Lihat ke Halaman Asli

Lihyani Safira Nabyla

International Relations Enthusiast

Polemik Indonesia sebagai Paru-paru Dunia

Diperbarui: 29 Oktober 2021   00:12

Kompasiana adalah platform blog. Konten ini menjadi tanggung jawab bloger dan tidak mewakili pandangan redaksi Kompas.

Sumber Foto: https://madaniberkelanjutan.id/2020/07/21/menghentikan-deforestasi-dengan-mencegah-karhutala-melalui-pembenahan-sistem-insentif

Hutan hujan tropis memiliki banyak sekali kekayaan alam di dalamnya seperti mengandung ratusan miliar ton karbon dengan keberagaman flora dan fauna. Hutan hujan tropis disebut sebagai rumah bagi setengah populasi flora dan fauna di dunia sebab hutan hujan tropis memiliki banyak sekali manfaat. Hutan hujan tropis juga dijuluki sebagai apotek terbesar di dunia karena sebagian besar obat modern berasal dari sana.
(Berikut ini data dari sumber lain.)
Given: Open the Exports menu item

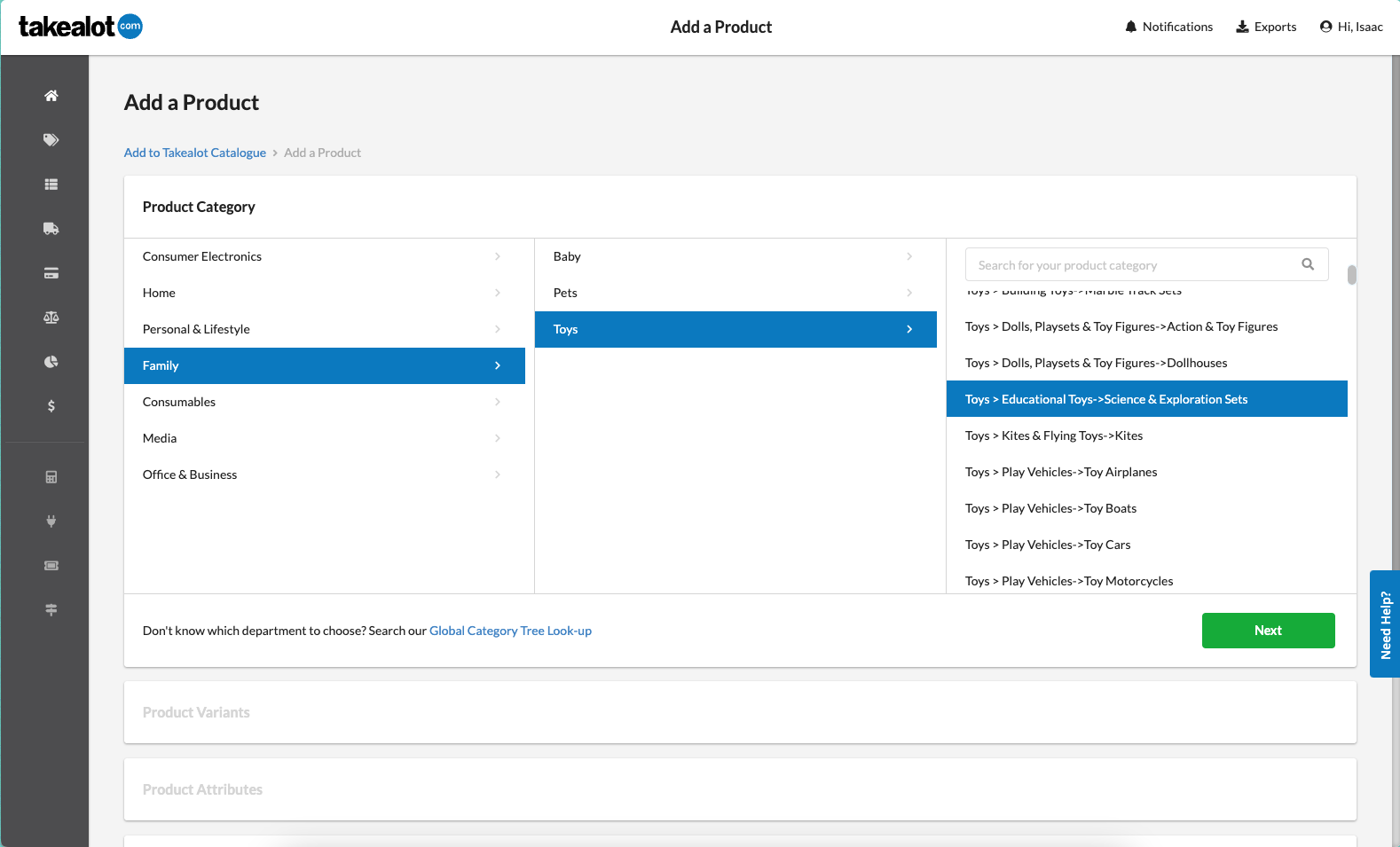Looking at the screenshot, I should click(1266, 27).
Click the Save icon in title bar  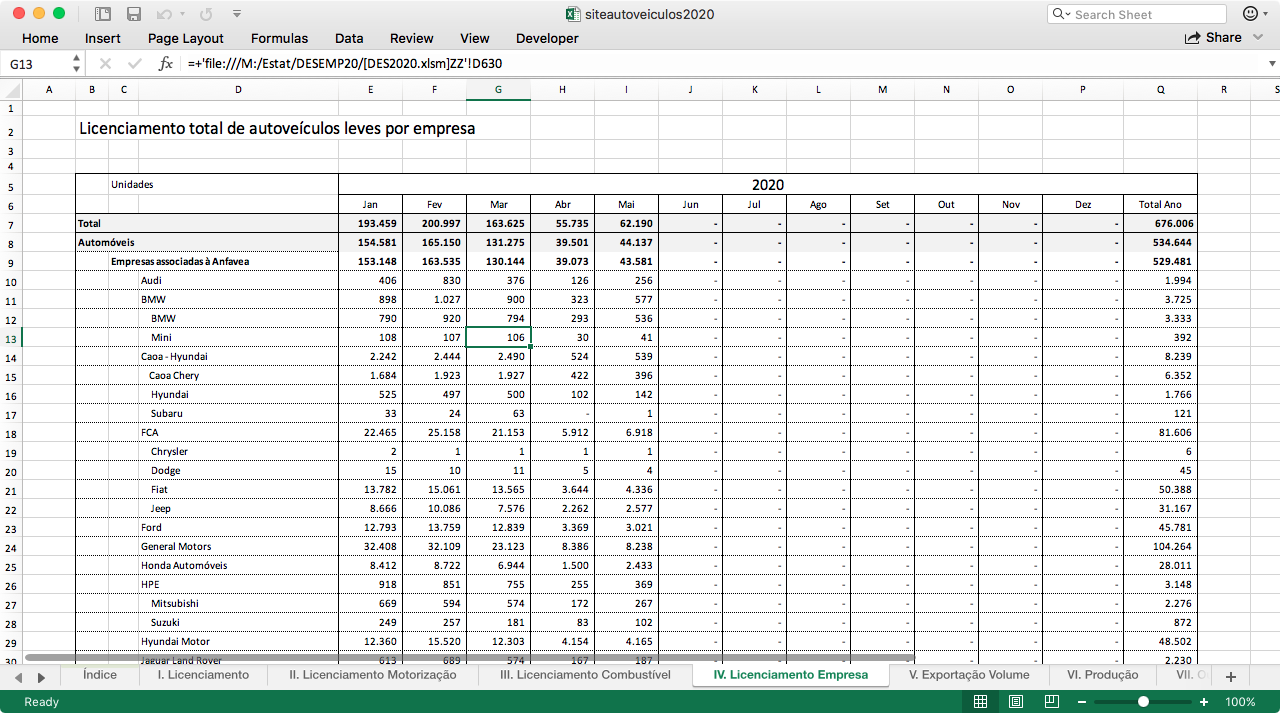(x=133, y=14)
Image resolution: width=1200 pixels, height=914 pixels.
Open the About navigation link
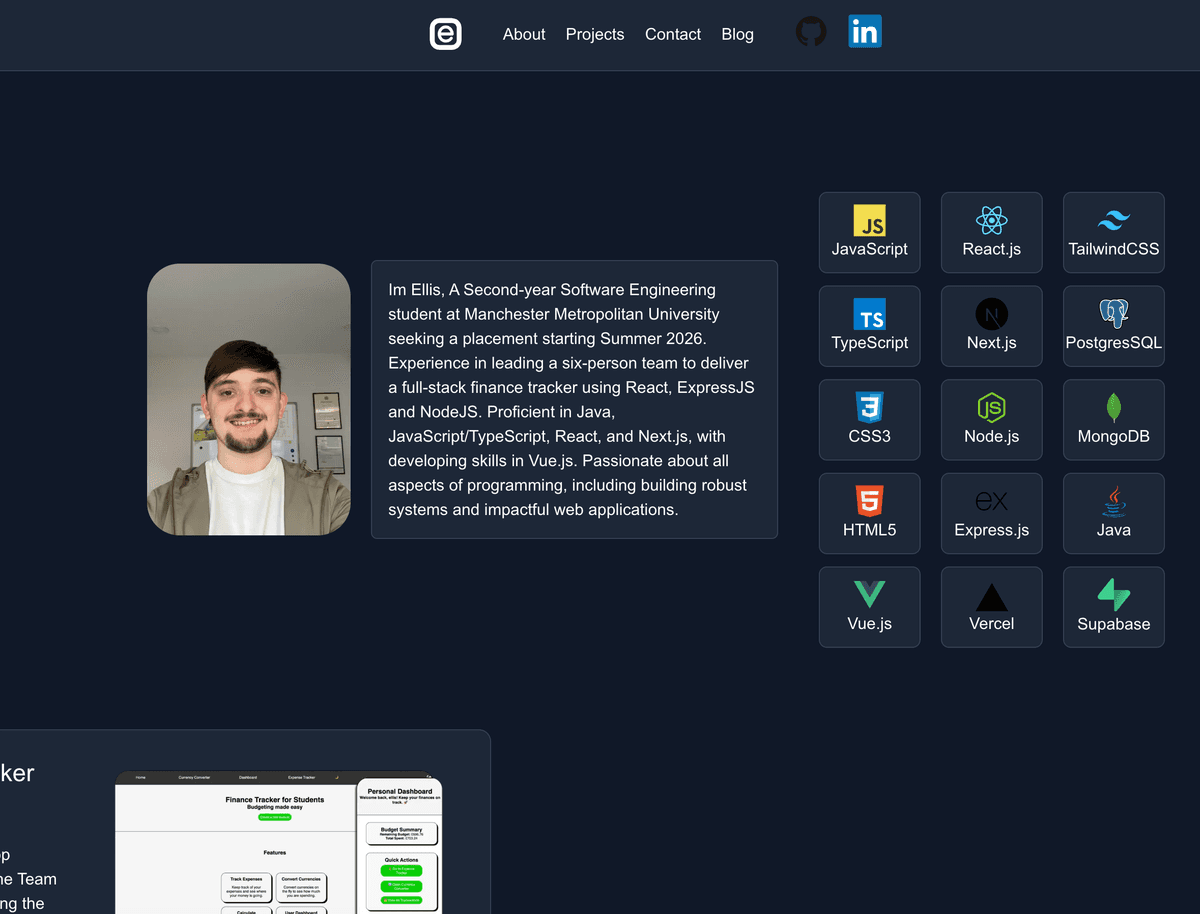click(x=524, y=34)
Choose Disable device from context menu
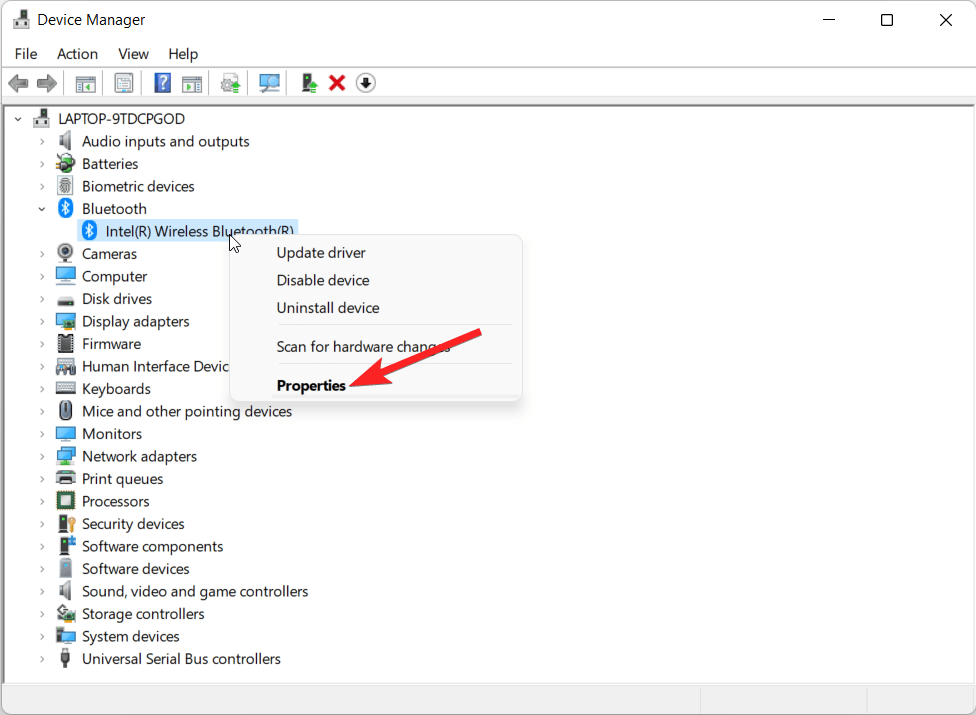Image resolution: width=976 pixels, height=715 pixels. 323,281
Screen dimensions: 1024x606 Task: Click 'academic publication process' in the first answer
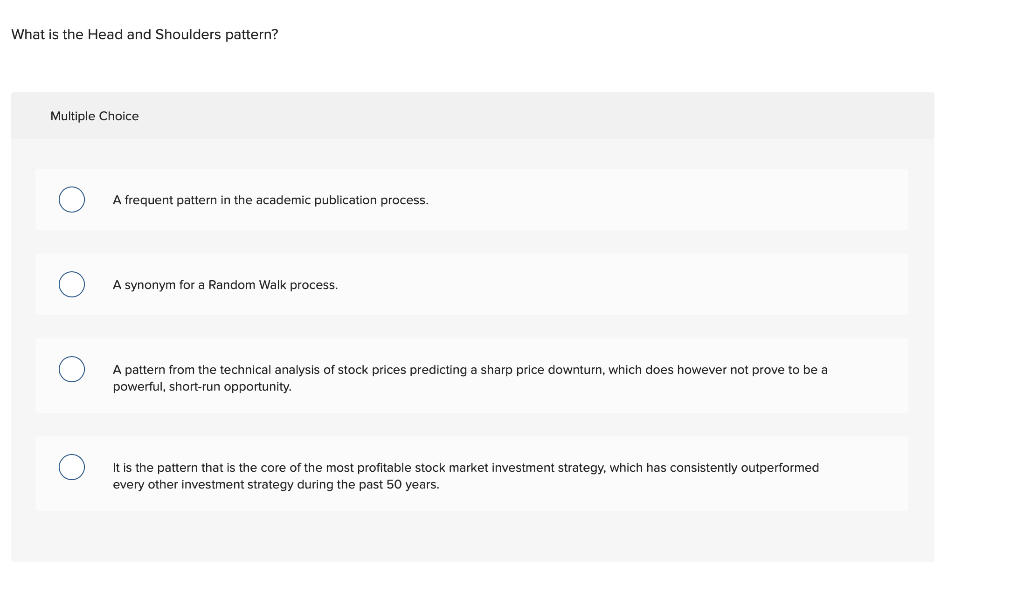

Indonesia merupakan salah satu negara beruntung yang dikaruniai oleh Tuhan berupa kekayaan hutan hujan tropis. Bahkan, Indonesia memiliki lahan hutan terbesar ketiga di dunia dengan lahan sebesar 94,1 juta ha atau 50,1% dari total seluruh daratan (Kementerian LHK, 2020). Luasnya lahan hutan Indonesia menjadi modal utama dalam pembangunan ekonomi nasional. Sehingga, hal tersebut menjadikan Indonesia sebagai salah satu negara yang dijuluki sebagai paru-paru dunia.

Paru-paru merupakan salah satu organ penting yang memiliki peranan besar dalam menyokong keberlangsungan kehidupan. Namun sangat disayangkan, Indonesia sebagai paru-paru dunia yang menyokong kehidupan dunia harus menderita sesak napas. Hal ini dikarenakan terjadinya deforestasi dan kebakaran hutan yang kian lama semakin mengkhawatirkan. Deforestasi dan kebakaran hutan dapat menimbulkan berbagai ancaman bagi human security.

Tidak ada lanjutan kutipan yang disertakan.